詩を読む力

前々号まで三編の詩の学習についてお伝えしてきましたが、一昨日、詩の学習を終えました。最後の学習はいわゆる「授業」はしませんでした。プリントを使って自力で詩を読んでもらったのです。
授業では教科書に載せられている三編の詩を扱いました。その結果、その三編の詩に関する子供たちの理解は深まったでしょう。しかし、それだけでは不十分です。国語では「詩の読み方」も学ばねばならないからです。自力で読める力を持つ必要があるからです。
例えば算数の学習を考えます。『小数のかけ算』の学習で、「0.5×2.3」という計算を子供たちに教えるとします。その時「0.5×2.3」の計算だけができるようするのではありません。「0.6×3.5」のように数字が変わっても子供たちが自力で計算することができるようにする必要があります。国語だって同じことです。

さて、子供たちに二編の詩をプリントしたものを配りました。次の詩です。

赤い林檎

山村暮鳥

林檎をしみじみみてゐると
だんだん自分も林檎になる

おなじく

山村暮鳥

こどもはいふ
赤い林檎のゆめをみたと
いいゆめをみたもんだな
ほんとにいい
いつまでも
わすれないがいいよ
大人になってしまへば
もう二どと
そんないい夢はみられないんだ

二編の詩に続いて、プリントには次の設問をしました。

二つの詩のうち、好きな方を選んで、その分析・感想を書きなさい。

書かせる前に「分析」と「感想」の違いについて子供たちに話しました。

「感想」というのは心で感じるものです。理屈ではありません。自分が感じたことや思ったことを書けばよいのです。料理にたとえると自分で食べてみて「おいしい」とか「まずい」とか味わうことですね。
「分析」は違います。これは脳味噌を使って考えることです。料理で言えば、材料を包丁で切ることです。作品を包丁で切って分析してみるのです。例えば、「馬でかければ」の詩を勉強したときに、話者の視点を考えましたね。「りんご」の詩の勉強をしたときには『りんご』と『気持ち』の対比や類比を考えましたね。これは詩を分析したのです。
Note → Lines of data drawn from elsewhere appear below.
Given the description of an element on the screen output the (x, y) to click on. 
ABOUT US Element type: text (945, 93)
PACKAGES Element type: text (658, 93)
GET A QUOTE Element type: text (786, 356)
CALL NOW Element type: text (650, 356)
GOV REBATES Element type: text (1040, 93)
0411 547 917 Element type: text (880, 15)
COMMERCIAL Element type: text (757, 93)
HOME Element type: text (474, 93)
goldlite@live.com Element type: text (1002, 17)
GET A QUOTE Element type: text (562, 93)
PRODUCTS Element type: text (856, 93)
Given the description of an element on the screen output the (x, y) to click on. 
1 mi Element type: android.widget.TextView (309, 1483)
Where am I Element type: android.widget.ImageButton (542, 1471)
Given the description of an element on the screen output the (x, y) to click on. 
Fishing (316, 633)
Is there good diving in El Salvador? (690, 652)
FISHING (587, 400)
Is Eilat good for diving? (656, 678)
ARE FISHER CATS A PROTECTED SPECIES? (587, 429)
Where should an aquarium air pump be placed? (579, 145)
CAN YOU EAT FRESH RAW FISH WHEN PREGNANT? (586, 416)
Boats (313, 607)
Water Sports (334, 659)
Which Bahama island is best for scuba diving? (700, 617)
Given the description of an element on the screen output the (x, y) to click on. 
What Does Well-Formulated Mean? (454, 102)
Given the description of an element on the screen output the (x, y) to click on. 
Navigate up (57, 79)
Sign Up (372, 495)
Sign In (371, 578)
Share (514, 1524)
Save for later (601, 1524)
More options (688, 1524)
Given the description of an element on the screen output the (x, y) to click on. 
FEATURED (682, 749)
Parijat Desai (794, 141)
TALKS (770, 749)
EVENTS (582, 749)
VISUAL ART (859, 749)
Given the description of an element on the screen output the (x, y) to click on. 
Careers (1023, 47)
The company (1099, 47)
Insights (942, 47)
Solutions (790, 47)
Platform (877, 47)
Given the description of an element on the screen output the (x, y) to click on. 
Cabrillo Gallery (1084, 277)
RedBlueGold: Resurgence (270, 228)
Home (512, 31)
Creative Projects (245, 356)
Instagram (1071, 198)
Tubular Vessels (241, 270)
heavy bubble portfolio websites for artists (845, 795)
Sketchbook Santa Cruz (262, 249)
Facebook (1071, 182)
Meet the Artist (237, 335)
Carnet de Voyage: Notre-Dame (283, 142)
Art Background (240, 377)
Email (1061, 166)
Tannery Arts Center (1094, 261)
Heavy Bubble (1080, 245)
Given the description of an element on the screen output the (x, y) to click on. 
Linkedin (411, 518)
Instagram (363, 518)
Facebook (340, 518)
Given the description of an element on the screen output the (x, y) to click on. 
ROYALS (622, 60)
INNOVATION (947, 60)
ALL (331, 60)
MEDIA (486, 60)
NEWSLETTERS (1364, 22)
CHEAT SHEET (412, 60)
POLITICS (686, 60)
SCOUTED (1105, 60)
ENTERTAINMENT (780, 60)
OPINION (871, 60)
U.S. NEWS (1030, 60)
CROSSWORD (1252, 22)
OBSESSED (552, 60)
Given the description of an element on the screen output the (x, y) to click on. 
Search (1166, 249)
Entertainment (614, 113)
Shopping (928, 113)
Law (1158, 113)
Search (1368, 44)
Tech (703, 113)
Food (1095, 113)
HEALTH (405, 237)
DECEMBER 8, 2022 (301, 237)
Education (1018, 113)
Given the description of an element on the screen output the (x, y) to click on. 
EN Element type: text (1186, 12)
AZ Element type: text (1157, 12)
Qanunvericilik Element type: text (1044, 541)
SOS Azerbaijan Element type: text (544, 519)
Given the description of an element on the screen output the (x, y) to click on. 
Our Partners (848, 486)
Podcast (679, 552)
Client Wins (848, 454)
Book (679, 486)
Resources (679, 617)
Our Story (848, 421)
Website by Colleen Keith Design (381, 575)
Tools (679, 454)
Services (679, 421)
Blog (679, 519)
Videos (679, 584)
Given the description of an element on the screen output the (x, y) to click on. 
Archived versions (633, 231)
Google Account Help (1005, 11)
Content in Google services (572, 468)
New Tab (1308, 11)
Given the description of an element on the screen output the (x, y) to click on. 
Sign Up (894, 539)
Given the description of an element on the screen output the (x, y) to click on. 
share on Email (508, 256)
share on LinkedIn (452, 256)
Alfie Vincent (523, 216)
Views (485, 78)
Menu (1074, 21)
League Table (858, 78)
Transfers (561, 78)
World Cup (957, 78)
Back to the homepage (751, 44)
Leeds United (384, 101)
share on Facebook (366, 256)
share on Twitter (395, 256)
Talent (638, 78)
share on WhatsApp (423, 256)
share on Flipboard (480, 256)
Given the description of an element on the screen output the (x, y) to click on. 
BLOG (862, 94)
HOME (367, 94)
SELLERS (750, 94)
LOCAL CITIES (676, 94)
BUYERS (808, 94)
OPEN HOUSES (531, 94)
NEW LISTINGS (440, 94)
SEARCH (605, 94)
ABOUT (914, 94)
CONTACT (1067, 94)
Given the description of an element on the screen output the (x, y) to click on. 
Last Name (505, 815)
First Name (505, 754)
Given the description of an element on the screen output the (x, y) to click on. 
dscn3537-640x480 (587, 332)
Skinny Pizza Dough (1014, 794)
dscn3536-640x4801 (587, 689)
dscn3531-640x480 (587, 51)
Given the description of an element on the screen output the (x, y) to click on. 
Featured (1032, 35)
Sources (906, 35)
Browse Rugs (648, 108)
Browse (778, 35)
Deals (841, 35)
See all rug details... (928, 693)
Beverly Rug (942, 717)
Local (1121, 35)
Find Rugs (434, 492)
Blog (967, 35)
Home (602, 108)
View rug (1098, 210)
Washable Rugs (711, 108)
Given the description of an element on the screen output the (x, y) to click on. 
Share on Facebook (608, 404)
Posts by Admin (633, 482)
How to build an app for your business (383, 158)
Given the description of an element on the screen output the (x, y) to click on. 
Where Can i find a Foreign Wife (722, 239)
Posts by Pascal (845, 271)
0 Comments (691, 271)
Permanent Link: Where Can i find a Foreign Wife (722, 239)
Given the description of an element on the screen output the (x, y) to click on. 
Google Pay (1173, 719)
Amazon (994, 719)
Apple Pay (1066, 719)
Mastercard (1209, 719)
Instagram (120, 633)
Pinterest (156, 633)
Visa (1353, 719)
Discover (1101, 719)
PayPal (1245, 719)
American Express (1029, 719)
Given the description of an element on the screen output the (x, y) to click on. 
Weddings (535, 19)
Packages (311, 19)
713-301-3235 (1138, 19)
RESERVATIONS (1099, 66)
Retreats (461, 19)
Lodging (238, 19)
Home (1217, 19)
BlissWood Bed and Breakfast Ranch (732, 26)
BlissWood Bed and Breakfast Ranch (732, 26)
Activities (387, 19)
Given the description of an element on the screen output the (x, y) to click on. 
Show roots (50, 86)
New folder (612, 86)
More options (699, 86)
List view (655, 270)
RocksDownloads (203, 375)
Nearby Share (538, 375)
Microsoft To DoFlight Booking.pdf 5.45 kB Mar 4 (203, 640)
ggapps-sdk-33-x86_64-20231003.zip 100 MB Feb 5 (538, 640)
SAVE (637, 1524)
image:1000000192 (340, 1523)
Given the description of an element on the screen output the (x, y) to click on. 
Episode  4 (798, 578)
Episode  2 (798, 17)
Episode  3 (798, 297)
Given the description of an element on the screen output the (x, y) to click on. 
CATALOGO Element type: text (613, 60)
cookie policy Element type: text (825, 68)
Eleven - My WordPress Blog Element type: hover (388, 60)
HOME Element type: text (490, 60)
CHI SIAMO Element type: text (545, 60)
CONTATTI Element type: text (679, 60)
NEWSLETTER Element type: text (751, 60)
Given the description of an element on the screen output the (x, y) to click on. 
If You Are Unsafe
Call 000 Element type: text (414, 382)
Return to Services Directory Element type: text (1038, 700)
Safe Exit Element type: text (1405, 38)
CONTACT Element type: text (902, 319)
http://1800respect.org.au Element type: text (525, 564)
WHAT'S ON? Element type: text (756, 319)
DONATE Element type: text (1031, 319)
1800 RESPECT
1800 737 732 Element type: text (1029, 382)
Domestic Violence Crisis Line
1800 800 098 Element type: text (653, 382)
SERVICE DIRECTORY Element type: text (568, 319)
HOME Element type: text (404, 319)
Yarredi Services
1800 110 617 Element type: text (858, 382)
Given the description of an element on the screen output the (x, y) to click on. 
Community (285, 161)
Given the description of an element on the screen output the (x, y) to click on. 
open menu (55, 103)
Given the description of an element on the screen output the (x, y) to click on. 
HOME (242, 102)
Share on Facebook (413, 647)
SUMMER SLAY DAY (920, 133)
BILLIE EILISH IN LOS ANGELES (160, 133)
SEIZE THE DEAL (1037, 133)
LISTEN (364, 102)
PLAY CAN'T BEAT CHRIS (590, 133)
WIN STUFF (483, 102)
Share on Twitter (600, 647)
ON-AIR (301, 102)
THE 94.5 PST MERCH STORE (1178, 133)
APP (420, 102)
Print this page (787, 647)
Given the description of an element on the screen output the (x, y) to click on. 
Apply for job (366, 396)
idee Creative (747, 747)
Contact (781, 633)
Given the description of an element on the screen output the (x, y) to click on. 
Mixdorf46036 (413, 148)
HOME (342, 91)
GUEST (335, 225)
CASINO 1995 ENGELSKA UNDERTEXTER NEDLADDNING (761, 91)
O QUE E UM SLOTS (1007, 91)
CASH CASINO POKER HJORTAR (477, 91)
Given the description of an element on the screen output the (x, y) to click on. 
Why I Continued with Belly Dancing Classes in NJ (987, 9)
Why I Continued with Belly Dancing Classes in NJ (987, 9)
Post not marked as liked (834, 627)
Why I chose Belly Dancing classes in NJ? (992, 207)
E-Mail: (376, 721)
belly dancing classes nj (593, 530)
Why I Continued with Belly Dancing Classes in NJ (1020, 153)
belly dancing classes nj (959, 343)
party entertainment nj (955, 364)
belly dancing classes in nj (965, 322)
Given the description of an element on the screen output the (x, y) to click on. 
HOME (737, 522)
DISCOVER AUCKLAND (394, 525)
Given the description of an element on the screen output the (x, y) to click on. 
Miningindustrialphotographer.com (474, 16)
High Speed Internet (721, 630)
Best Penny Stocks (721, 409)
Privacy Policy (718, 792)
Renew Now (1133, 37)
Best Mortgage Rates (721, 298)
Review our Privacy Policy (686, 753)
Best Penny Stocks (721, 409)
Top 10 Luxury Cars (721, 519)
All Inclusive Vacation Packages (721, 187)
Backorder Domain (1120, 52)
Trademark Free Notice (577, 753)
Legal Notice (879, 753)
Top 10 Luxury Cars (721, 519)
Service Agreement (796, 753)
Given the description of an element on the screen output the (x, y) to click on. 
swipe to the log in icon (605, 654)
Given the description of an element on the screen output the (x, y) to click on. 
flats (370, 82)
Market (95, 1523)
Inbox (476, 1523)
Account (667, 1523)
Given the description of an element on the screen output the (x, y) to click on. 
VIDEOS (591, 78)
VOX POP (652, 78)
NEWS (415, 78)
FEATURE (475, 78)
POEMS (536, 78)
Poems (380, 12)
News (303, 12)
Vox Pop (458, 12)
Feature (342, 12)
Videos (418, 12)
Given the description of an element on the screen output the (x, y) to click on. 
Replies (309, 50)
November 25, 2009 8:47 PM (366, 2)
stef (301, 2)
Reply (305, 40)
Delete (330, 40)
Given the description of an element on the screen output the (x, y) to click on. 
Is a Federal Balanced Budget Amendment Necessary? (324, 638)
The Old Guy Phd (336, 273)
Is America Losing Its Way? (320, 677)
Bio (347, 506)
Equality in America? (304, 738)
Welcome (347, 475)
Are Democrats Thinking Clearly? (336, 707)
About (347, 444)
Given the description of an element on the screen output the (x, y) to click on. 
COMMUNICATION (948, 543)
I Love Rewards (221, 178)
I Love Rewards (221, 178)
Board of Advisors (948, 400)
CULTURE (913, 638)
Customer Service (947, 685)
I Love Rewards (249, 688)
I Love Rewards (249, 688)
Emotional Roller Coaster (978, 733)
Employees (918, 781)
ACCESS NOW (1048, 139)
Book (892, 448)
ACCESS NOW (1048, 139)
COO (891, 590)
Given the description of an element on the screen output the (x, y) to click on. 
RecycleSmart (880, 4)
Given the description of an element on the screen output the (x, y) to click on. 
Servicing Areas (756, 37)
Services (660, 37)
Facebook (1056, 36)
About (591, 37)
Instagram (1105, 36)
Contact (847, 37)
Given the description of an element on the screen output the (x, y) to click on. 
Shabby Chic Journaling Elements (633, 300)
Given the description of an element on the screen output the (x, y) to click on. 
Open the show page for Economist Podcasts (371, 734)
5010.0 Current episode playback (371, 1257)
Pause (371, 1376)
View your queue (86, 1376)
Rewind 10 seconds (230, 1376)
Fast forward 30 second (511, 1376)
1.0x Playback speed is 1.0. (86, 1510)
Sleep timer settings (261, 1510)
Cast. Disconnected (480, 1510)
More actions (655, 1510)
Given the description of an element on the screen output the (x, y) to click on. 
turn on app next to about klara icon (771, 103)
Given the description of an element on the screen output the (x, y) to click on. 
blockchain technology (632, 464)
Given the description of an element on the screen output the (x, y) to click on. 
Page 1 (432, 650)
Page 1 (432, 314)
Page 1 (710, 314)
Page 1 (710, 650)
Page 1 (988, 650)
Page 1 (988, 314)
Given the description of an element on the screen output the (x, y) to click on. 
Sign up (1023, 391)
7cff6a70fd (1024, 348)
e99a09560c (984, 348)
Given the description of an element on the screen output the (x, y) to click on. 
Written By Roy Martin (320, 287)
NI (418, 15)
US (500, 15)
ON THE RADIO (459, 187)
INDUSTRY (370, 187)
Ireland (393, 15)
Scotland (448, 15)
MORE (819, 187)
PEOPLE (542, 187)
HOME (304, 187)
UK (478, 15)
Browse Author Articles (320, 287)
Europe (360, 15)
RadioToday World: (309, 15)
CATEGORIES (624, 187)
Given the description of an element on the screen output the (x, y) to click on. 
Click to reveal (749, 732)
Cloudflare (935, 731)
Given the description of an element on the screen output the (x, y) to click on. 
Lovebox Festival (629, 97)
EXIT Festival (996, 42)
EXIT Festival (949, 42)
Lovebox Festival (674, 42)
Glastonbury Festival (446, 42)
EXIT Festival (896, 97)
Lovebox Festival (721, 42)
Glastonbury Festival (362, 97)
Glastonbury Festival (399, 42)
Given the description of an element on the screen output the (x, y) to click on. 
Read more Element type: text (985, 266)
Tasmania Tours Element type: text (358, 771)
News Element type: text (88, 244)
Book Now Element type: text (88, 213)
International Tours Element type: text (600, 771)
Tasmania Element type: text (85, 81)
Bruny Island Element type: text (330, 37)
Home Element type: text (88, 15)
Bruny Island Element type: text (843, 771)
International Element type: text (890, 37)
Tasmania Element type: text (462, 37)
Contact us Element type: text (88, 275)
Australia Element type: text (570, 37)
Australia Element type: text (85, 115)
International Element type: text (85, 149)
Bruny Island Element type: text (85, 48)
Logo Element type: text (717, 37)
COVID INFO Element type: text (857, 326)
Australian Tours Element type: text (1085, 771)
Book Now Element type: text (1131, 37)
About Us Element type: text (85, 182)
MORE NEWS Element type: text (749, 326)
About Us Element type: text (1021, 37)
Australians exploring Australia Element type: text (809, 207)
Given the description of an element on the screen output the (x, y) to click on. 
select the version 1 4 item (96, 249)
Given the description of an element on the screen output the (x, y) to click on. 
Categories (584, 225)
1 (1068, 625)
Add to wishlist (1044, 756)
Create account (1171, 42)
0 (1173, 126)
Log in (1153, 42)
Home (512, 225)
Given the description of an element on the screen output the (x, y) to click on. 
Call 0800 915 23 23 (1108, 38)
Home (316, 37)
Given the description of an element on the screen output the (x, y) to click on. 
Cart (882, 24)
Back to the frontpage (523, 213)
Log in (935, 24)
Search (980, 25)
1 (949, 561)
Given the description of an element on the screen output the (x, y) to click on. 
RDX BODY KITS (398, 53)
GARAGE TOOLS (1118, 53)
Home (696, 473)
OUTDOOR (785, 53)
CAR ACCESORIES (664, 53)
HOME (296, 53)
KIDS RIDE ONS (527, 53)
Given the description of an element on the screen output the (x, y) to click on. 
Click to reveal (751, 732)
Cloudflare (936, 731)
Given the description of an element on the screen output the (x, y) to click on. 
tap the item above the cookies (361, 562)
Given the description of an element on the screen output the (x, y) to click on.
肉と魚では使う包丁が違うように、国語の勉強でも作品によって包丁を使い分けなくてはなりません。「話者の視点」「対比・類比」「裏の意味(象徴性)」どの包丁がその作品に合っているのか考えて分析してみましょう。

かなり高度なことを要求しています。最初から高レベルのものが書けるはずがありません。しかし、挑戦してほしいのです。自分の「読む力」を高めていってほしいのです。そう考えて、今の自分の精一杯の力で、書いてもらいました。

裕樹
【話者の視点】
ぼくは話者の視点は林檎の気持ちの中にあると考える。なぜなら、話者は赤い林檎の中では『林檎をしみじみみてゐるとだんだん自分も林檎になる』と語っているからだ。これは山村さんが、林檎一つにどれだけ注目しているかがよく分かる。
話者の視点は林檎になっているということだ。


「赤い林檎」という詩は、話者は自分が林檎になってしまいたいんで、自分も林檎になると書いたと思う。
この詩はたった2行だけれど、話者が林檎を見ていたときのことをちゃんと書いてある。
山村暮鳥という人は本当に林檎が好きなんだ。

奈央子
私は『おなじく』が好きです。なぜかというと、山村暮鳥さんは『大人になったらもう二どとそんないい夢はみられないんだ』と私たちに言い聞かせているみたいに書いてあって、山村さんは後悔しているみたいでした。
私はこんな短いのにすごいなと思いました。なぜなら一文、一文、気持ちがこめられているからです。特に最後の三行目からがすごいなと思いました。なんか、すごい詩を読んでいる気がしました。

威宏
ぼくは、「こども」と「大人」は対比されていると考える。
なぜなら、「おなじく」という詩と同じで、子供はいい夢を見やすいとおもうけど、大人は会社とかでムシャクシャしていい夢が見られないと思うから。


「おなじく」
自分の体験だと思う。
なぜなら、「もう二どとそんないい夢はみられないんだ」と書いてあるからです。「こどもはいふ 赤い林檎のゆめをみたと」と書いてあるところは、子供のころ、それからあとは、今の自分だと思います。
私、詩が好きです。図書館に行って詩の本を借りたいです。きっと「りんご」も入っているでしょう。

裕樹君は「話者の視点」という包丁を使って見事に作品を分析しています。すばらしいと思います。
薫さんはさっそく図書館へ足を運び、詩集を借りていました。